Após ter recuado 2,5% em janeiro/15, a demanda do consumidor por crédito caiu novamente em fevereiro/15. De acordo com o Indicador Serasa Experian da Demanda do Consumidor por Crédito, a quantidade de pessoas que buscou crédito retraiu-se 10,7% em fevereiro/15 na comparação com janeiro/15. Já na comparação com fevereiro/14, houve crescimento de apenas 0,9% na procura por crédito, o menor ritmo de avanço interanual (mês contra o mesmo mês do ano anterior) dos últimos sete meses. No acumulado do primeiro bimestre, a busca do consumidor por crédito registrou alta de 1,5% frente ao primeiro bimestre de 2014.



De acordo com os economistas da Serasa Experian, o baixo grau de confiança dos consumidores e as altas taxas de juros, afugentando-os do crédito, e a menor quantidade de dias úteis devido ao feriado do carnaval, derrubaram a procura do consumidor por crédito em fevereiro/15.
========================================
> [Tarefas]
1: No texto sobre a demanda do consumidor por crédito, de quanto foi a retração na quantidade de pessoas que buscaram crédito em fevereiro/15 em relação a janeiro/15?
2: Transcreva, do texto sobre a demanda do consumidor por crédito, o trecho compreendido entre "Após ter recuado" e "crédito em fevereiro/15.", inclusive.

> [Dados armazenados]
========================================
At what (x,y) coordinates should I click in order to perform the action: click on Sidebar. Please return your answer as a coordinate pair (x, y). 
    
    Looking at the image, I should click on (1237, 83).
========================================
> [Respostas]
1: A retração foi de 10,7%.

2:
Após ter recuado 2,5% em janeiro/15, a demanda do consumidor por crédito caiu novamente em fevereiro/15. De acordo com o Indicador Serasa Experian da Demanda do Consumidor por Crédito, a quantidade de pessoas que buscou crédito retraiu-se 10,7% em fevereiro/15 na comparação com janeiro/15. Já na comparação com fevereiro/14, houve crescimento de apenas 0,9% na procura por crédito, o menor ritmo de avanço interanual (mês contra o mesmo mês do ano anterior) dos últimos sete meses. No acumulado do primeiro bimestre, a busca do consumidor por crédito registrou alta de 1,5% frente ao primeiro bimestre de 2014.



De acordo com os economistas da Serasa Experian, o baixo grau de confiança dos consumidores e as altas taxas de juros, afugentando-os do crédito, e a menor quantidade de dias úteis devido ao feriado do carnaval, derrubaram a procura do consumidor por crédito em fevereiro/15.